Hawaiian Transitional Lavas

Slab pahoehoe flows form when the strain rates are high enough to form aa but the lava is too fluid to tear in a brittle manner. Spiny pahoehoe forms under very low strain rates but when the lava is too crystalline and viscous to form a smooth glassy surface (Rowland and Walker, 1987). These observations are shown in graphical form in Figure F1, using the plot first proposed by Peterson and Tilling (1980). Spiny pahoehoe flows were not encountered during Leg 183 and are therefore not discussed further in this chapter.

Slab pahoehoe involves the emplacement of relatively low-viscosity lava under very high strain rates. The name is derived from the abundance of slabs of pahoehoe in the disrupted upper crust. These slabs form when a flow initially forms a flat pahoehoe surface that is later disrupted from within. The individual slabs usually demonstrate the full range of brittle to ductile deformation; the upper chilled portion cracks while the lower hot portion deforms plastically (Macdonald, 1972). Such disruption is most often caused by high strain rates associated with surges of lava, most common in larger, sheetlike lobes. In Hawaii, slab pahoehoe lavas rarely extend for more than a kilometer before transitioning to classic aa (as the lava becomes more viscous) or pahoehoe (if the flow rate diminishes).

Rubbly Pahoehoe

Although the pahoehoe vs. aa classification scheme is applicable to the vast majority of the Hawaiian basaltic lava flows, it fails to describe many lava flows seen in Iceland, the Columbia River Basalt Group, or Leg 183 drill sites on the Kerguelen Plateau. The descriptive name "rubbly pahoehoe" has been suggested for a lava type that has a flow top composed of broken pieces of smaller pahoehoe lobes rather than spinose aa clinker (Keszthelyi, 2000; Keszthelyi and Thordarson, 2000). These breccia clasts are also distinct from pahoehoe slabs in that they have glassy chills on both sides—indicating that the lobe was broken by external forces rather than being torn apart from within. In cross section, rubbly pahoehoe flows have a four-part structure, passing from autobreccia top to coherent vesicular upper crust to dense core to lower vesicular crust. These flows often have a smooth pahoehoe base.

At this time, it is unclear where a rubbly pahoehoe flow would plot on Figure F1. Rubbly pahoehoe autobreccias lack aa clasts, implying relatively lower strain rates or viscosities.

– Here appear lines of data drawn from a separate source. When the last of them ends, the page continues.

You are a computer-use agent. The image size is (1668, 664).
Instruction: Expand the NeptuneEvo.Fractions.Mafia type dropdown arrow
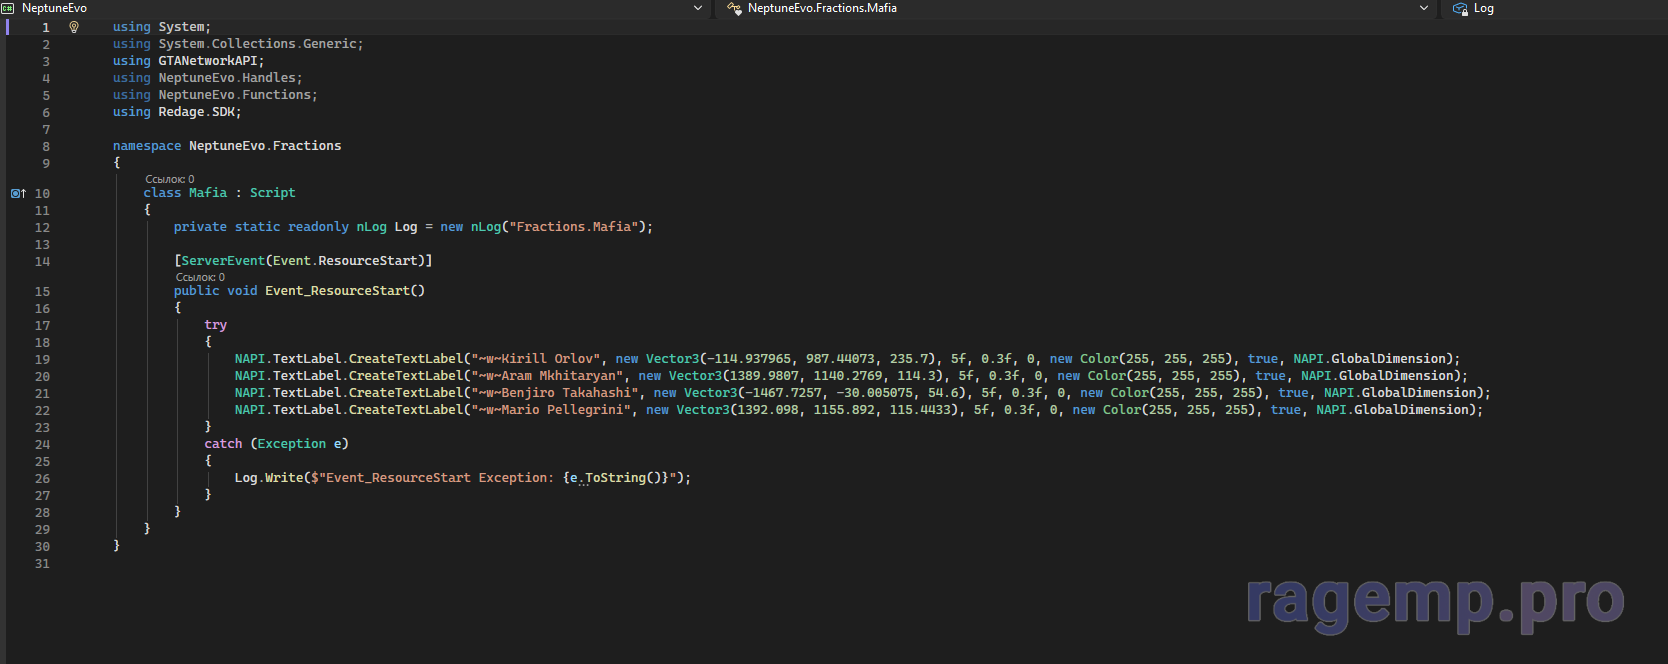1424,8
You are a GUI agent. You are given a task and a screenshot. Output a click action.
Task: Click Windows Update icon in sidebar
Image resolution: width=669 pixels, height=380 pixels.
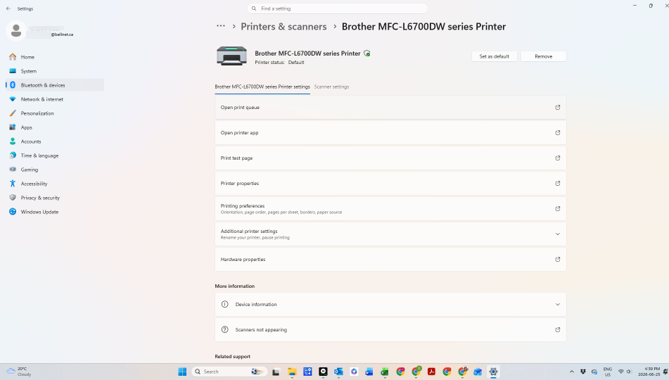click(13, 212)
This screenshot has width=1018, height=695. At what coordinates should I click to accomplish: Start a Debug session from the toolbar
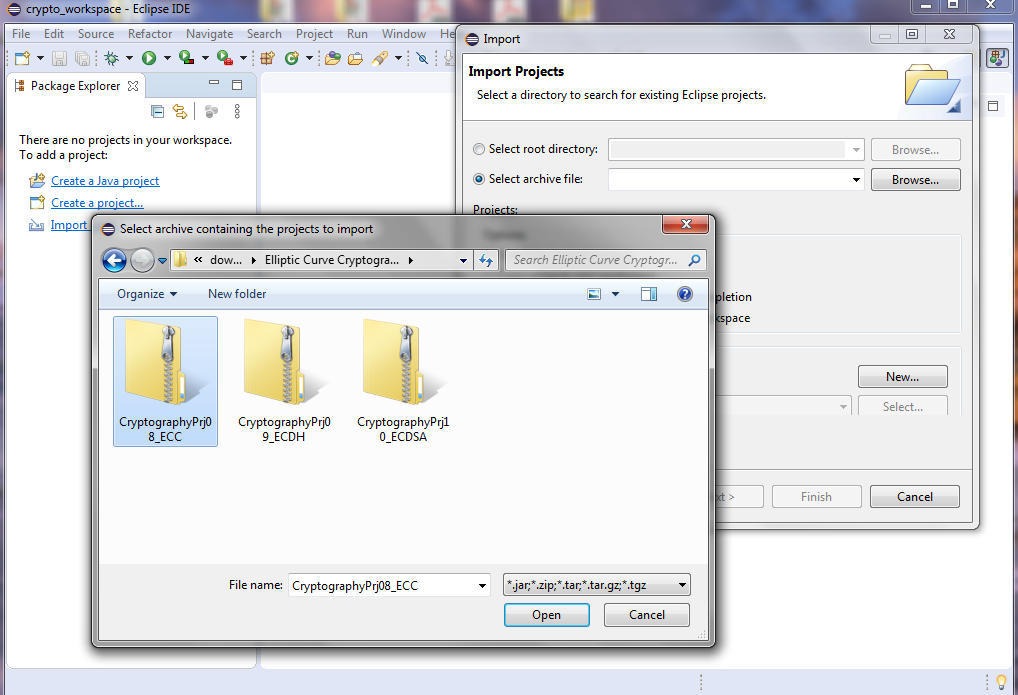click(110, 57)
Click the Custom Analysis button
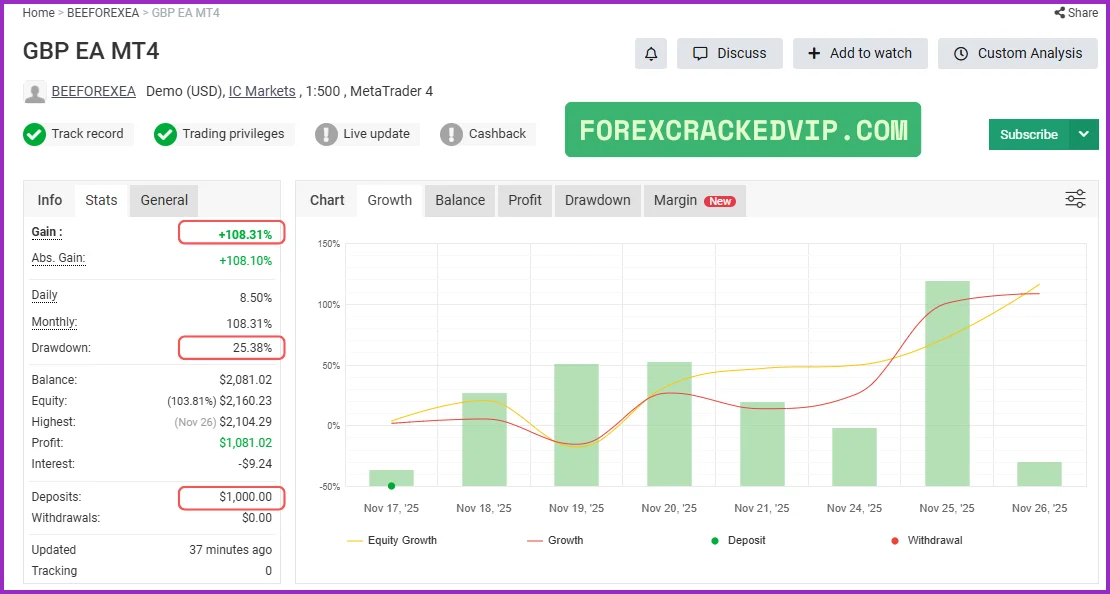 [1018, 54]
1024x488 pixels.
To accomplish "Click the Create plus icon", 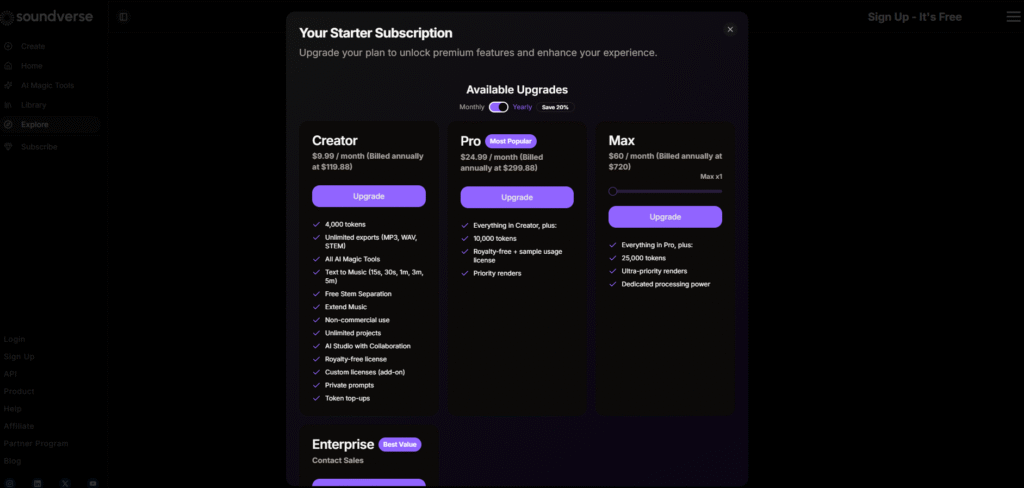I will [x=8, y=46].
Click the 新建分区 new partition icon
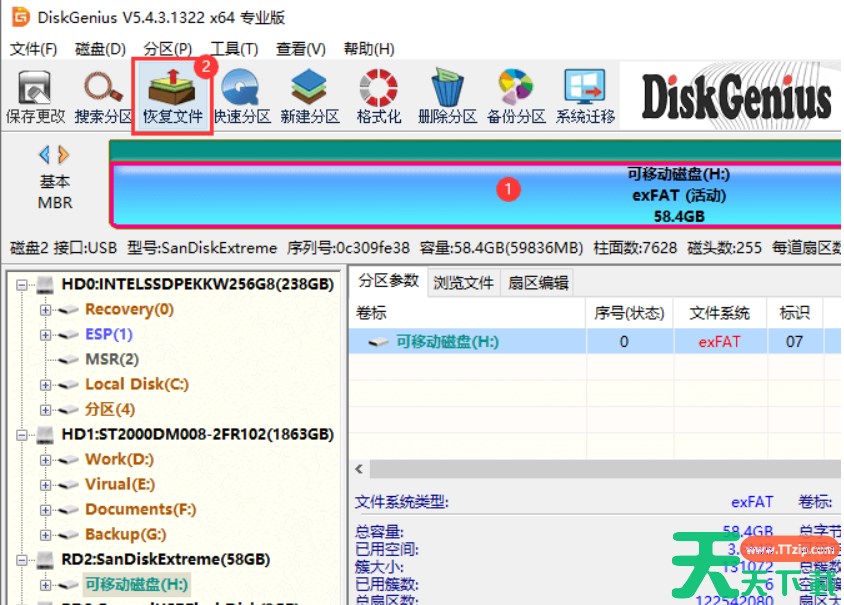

The examples of rubbly pahoehoe seen in the Columbia River Basalts have relatively high silica contents, suggesting that low viscosity is unlikely. Although this indicates that strain rates should have been quite low in the liquid portion of these flows, the breaking of pahoehoe lobes indicates high stresses.

It is clear that rubbly pahoehoe flow top autobreccias form over an extended period of time because younger clasts that engulf older cooled clasts can be found. Some lobes appear to have been broken after they were completely solidified, whereas others underwent some plastic deformation. As in aa flows, there is evidence of partially resorbed breccia clasts in the interior of the flows and there are "arms" or "lobes" of the core material pushing up into the breccia. Although these flows have many characteristics of aa flows, they have many of the internal features indicating inflation and a pahoehoe flow base.